The Verizon model hasn’t even hit its stores yet. However, pre-ordered units have started being received. The device will hit Verizon stores and online on the 10th of July.
At any point during the directions given below, you can flash the stock ROM by extracting the .tar.md5 from the zip, using Odin in your bootloader if you no longer wish to proceed or are not comfortable with the difficulty level. Head over to this thread to do so.
Pre-requisites:
To start with, you’ll require some files. This will essentially flash a custom system.img.ext4 which has your su binary. After this, you can then boot up and flash CWM.
1. Odin: http://samsung-updates.com/Odin307.zip
2. One Rooted system.img tarball:
Stripped down (unzip first)
http://goo.im/devs/i…img.tar.md5.zip
Torrent: http://goo.im/devs/i…rom.zip.torrent
OR
Full Stock, rooted:
http://goo.im/devs/i….system.img.tar (This is a 1.5 GB file)
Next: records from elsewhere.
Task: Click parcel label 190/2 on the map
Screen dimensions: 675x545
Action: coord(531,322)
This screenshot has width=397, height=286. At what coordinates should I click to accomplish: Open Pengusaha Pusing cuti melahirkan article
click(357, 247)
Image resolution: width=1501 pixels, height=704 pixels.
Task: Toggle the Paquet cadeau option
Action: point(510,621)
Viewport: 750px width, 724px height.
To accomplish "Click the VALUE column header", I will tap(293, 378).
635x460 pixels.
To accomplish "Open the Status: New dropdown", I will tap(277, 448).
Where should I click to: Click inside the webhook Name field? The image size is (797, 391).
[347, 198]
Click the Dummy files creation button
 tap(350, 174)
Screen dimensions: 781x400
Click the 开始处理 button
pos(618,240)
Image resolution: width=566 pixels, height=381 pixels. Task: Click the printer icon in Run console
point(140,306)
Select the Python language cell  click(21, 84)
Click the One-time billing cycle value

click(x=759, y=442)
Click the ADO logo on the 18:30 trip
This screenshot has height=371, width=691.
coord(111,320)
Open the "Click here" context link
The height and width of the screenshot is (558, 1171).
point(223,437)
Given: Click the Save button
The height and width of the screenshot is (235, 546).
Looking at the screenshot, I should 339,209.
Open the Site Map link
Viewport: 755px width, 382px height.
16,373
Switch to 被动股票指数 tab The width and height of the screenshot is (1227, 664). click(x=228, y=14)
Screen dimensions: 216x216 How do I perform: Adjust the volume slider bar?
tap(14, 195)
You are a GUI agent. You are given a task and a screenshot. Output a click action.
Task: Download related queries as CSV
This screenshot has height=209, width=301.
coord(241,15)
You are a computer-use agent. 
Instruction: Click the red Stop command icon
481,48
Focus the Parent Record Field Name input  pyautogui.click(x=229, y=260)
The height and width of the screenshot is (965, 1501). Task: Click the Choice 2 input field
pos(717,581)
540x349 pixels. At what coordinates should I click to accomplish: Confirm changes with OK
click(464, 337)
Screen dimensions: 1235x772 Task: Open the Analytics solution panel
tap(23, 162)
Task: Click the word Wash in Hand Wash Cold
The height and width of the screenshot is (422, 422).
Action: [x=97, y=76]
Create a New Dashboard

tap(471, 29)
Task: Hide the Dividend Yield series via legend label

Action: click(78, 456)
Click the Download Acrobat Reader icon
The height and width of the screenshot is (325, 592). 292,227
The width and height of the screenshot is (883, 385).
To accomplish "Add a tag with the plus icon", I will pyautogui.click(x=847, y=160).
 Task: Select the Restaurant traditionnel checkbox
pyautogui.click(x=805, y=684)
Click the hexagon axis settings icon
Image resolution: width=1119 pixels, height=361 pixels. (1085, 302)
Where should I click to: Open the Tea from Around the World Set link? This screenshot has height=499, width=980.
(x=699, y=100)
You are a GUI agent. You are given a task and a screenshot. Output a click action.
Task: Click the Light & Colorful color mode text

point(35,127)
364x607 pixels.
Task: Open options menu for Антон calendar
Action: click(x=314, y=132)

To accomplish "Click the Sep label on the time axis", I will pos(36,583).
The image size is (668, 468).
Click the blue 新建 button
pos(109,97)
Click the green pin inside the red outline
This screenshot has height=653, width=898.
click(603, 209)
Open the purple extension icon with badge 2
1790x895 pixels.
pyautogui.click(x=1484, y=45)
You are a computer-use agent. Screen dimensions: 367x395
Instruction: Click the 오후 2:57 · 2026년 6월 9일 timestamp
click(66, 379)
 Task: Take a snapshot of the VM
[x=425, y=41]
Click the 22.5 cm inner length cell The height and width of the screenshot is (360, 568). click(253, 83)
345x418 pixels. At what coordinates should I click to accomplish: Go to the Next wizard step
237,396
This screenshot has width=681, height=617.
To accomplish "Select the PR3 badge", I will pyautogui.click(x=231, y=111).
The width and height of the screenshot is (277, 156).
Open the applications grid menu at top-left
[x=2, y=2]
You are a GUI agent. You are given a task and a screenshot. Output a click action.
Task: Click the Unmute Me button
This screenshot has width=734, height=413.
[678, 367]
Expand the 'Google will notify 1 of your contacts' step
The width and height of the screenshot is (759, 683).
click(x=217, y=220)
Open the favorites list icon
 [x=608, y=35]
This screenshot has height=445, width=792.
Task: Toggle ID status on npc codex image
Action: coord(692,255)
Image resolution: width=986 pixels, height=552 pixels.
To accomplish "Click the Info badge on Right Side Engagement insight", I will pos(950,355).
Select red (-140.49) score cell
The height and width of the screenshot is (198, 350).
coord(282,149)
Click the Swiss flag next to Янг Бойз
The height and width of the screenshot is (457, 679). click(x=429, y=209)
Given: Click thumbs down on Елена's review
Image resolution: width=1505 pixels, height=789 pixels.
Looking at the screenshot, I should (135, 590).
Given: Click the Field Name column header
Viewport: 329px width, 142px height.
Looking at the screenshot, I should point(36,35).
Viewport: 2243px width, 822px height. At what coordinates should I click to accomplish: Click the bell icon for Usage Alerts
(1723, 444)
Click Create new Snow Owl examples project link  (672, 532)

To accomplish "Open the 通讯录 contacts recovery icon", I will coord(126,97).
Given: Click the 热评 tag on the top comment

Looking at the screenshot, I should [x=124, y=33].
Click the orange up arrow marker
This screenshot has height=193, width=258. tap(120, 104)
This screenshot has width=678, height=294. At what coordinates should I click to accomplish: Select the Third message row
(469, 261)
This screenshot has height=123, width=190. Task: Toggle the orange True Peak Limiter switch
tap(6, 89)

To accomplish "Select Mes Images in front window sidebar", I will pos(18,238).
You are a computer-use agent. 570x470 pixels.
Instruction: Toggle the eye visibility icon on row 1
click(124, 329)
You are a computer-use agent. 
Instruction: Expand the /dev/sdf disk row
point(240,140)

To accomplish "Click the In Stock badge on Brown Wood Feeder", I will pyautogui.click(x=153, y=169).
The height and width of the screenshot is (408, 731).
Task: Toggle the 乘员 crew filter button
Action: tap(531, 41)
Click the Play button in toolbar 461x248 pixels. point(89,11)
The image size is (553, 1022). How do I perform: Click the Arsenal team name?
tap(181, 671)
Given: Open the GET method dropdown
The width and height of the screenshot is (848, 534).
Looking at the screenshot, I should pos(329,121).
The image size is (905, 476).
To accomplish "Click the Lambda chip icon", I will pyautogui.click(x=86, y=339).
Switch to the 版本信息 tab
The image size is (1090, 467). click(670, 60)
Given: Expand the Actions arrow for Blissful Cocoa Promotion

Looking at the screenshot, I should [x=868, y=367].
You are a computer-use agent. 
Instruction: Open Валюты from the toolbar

Torrent: http://goo.im/devs/i…img.tar.torrent
Mirror: http://tinyurl.com/tytillithz
3. CWM recovery.img: http://goo.im/devs/i…35/recovery.img (this was ripped out of CWM-Recovery-LTE-SGS3-Sprint-v4.zip from the e4gt team)
Instructions:
Step 1: Boot into Odin mode on your Verizon Galaxy S III. To do this, first power off your device and then hold the volume down, home and power to power on. Then press the volume up to accept the disclaimer. Plug it into your computer.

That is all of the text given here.